Peter Clark

Personal information
- Full name: Peter James Clark
- Date of birth: 10 December 1979 (age 46)
- Place of birth: Romford, England
- Height: 1.85 m (6 ft 1 in)
- Position: Defender

Team information
- Current team: Newcastle United (scout)

Youth career
- 1996–1998: Arsenal

Senior career*
- Years: Team / Apps / (Gls)
- 1998–2000: Carlisle United / 79 / (1)
- 2000–2003: Stockport County / 72 / (3)
- 2002: → Mansfield Town (loan) / 4 / (0)
- 2003–2004: Northampton Town / 6 / (0)
- Total:  / 161 / (4)

= Peter Clark (footballer, born 1979) =

English footballer and scout

Peter James Clark (born 10 December 1979) is an English former professional footballer and football scout who works for Premier League club Newcastle United.

As a player, he was a defender and made 161 appearances in the English Football League for Carlisle United, Stockport County, Mansfield Town and Northampton Town.

After retiring as a player, Clark moved into recruitment and spent more than 16 years with Arsenal, eventually becoming the club's head of UK scouting. He left Arsenal in 2020 and joined Newcastle United's recruitment operation in 2023.

==Playing career==

===Arsenal and Carlisle United===

Born in Romford, Clark began his career as a trainee with Arsenal. He did not make a league appearance for Arsenal before leaving the club in 1998.

Clark joined Carlisle United on 6 August 1998. He became a regular in the first team, making 79 league appearances and scoring once during his two seasons at Brunton Park.

Clark was part of the Carlisle side involved in one of the most notable finishes to a Football League season. On 8 May 1999, he played against Plymouth Argyle in Carlisle's final match of the 1998–99 season. With Carlisle needing a victory to avoid relegation from the Football League, goalkeeper Jimmy Glass scored from a corner deep into stoppage time to secure a 2–1 win and preserve the club's league status.

===Stockport County and Mansfield Town===

In July 2000, Clark joined Stockport County. He made 72 league appearances and scored three goals during three seasons with the club.

During the 2002–03 season, Clark spent a month on loan at Mansfield Town, joining the club in September 2002. He made four league appearances during the loan spell.

===Northampton Town===

Clark left Stockport in June 2003 and joined Northampton Town for an undisclosed fee. He made six league appearances during the 2003–04 season.

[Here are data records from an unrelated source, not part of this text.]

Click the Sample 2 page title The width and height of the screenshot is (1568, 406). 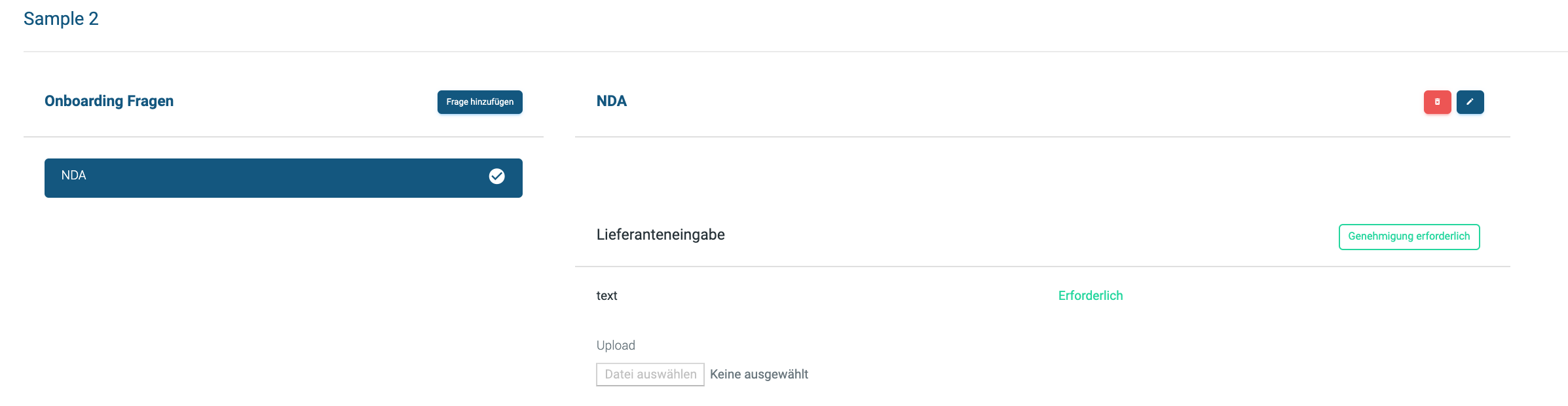[61, 18]
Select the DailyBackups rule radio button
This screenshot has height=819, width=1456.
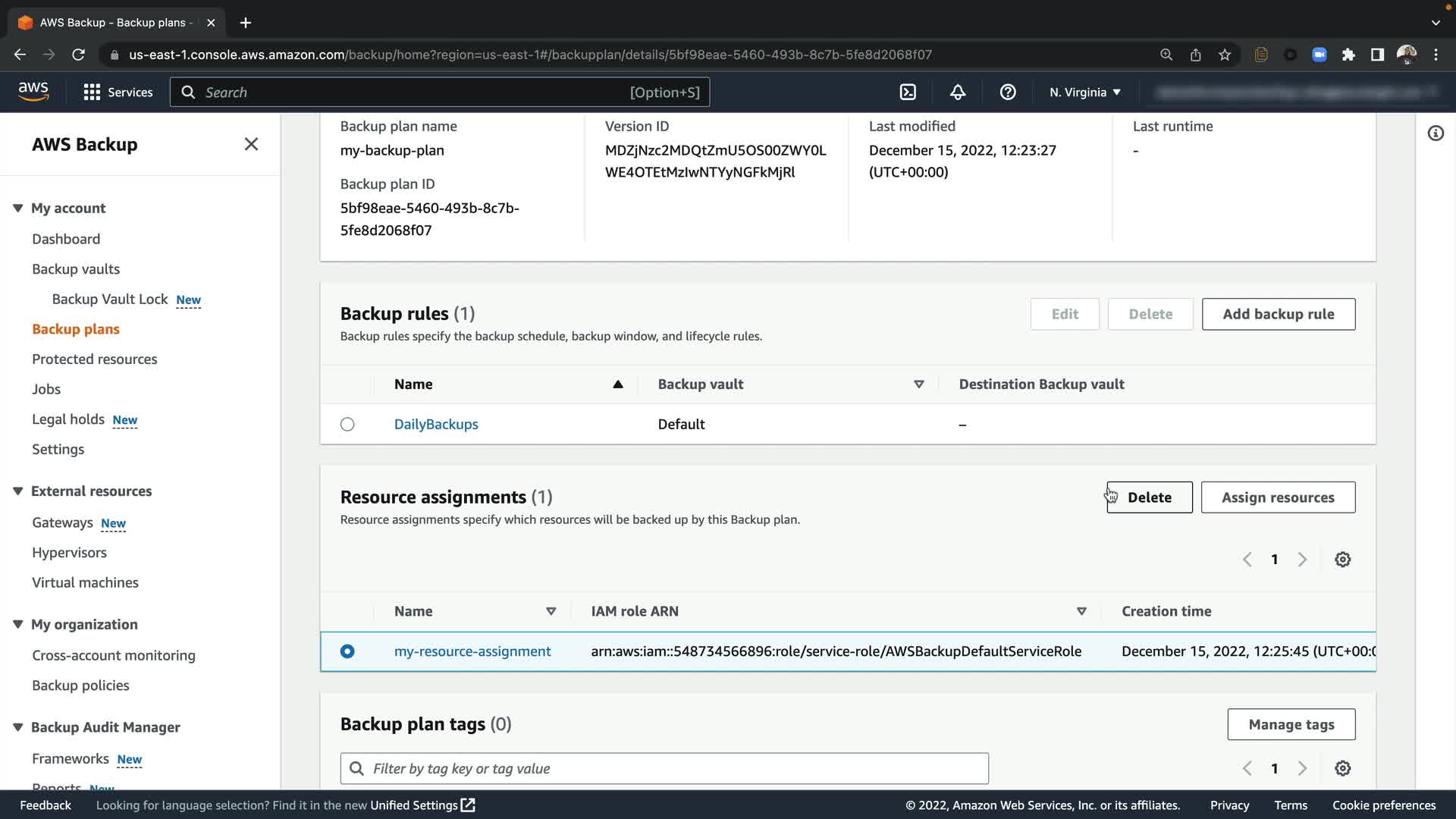coord(347,425)
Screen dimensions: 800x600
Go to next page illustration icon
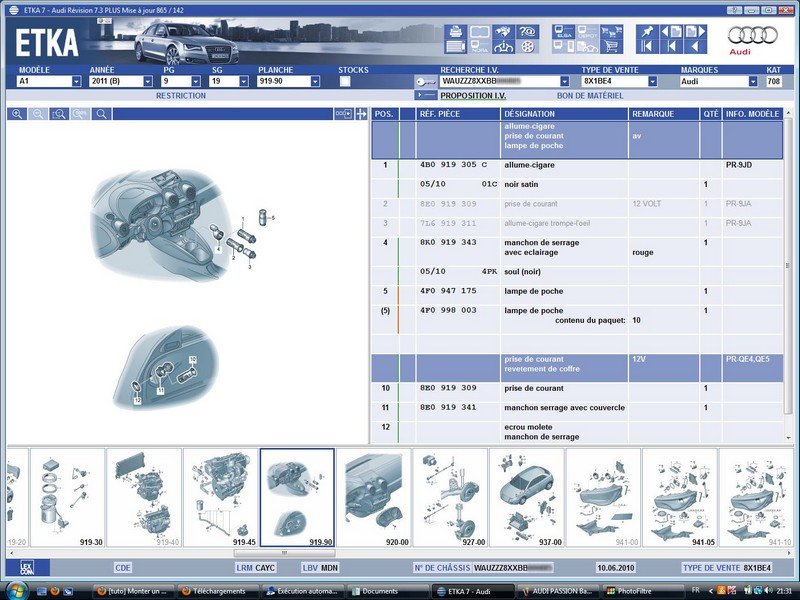[695, 32]
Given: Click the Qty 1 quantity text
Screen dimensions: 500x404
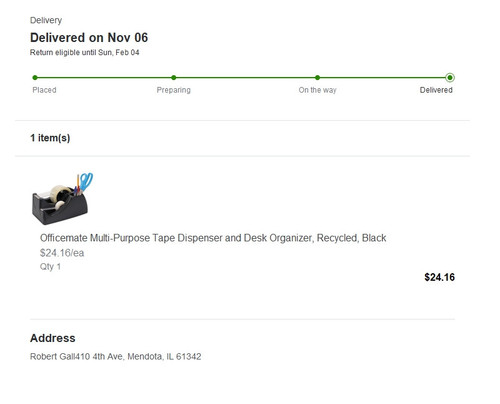Looking at the screenshot, I should [x=50, y=267].
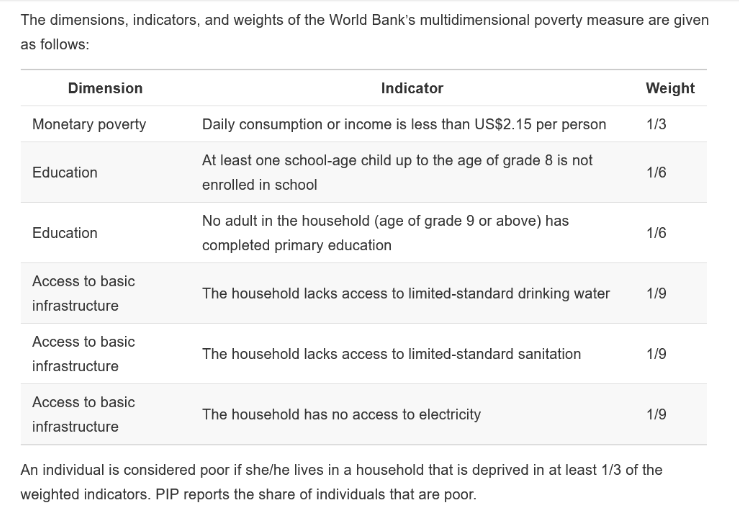
Task: Select the no adult completed primary education indicator
Action: click(x=385, y=233)
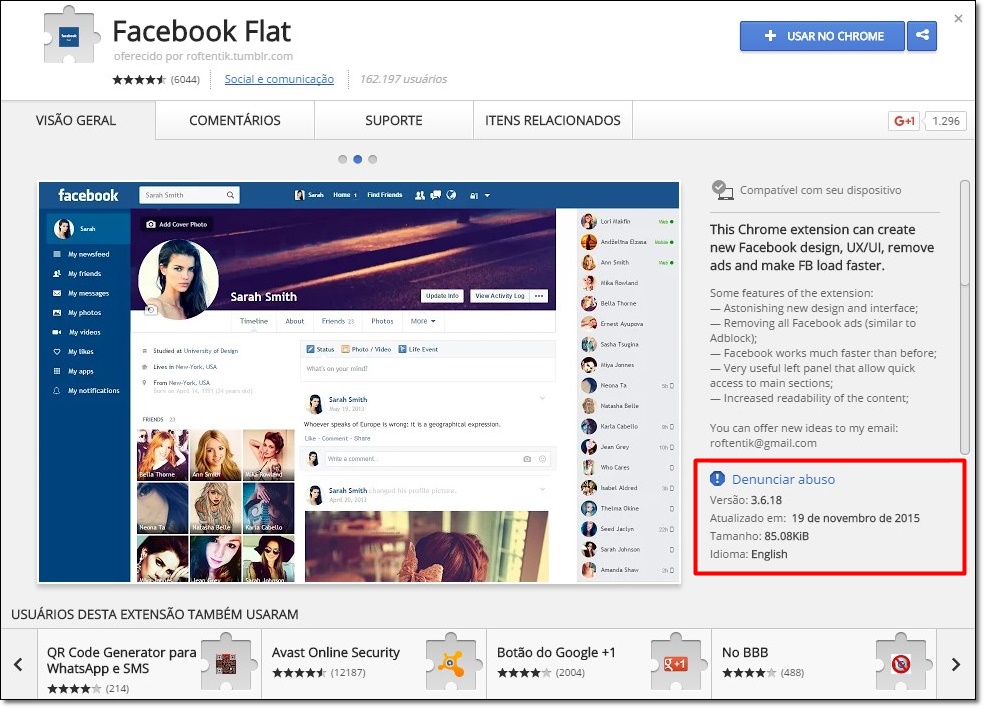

His time at Northampton was affected by injury, and he subsequently retired from professional football.

==Scouting career==

===Arsenal===

Following the end of his playing career, Clark returned to Arsenal and moved into scouting. He later became the club's head of UK scouting.

In August 2020, Clark left Arsenal as part of a restructuring of the club's recruitment operation. Head of international scouting Francis Cagigao and scout Brian McDermott were among the other senior scouting staff to leave the club.

Arsenal technical director Edu subsequently said that the changes were intended to create a smaller recruitment department working more closely together and making greater use of the club's data and analytics resources.

===Newcastle United===

In 2023, Clark joined Newcastle United as part of the club's recruitment operation. He works as a scout for the club.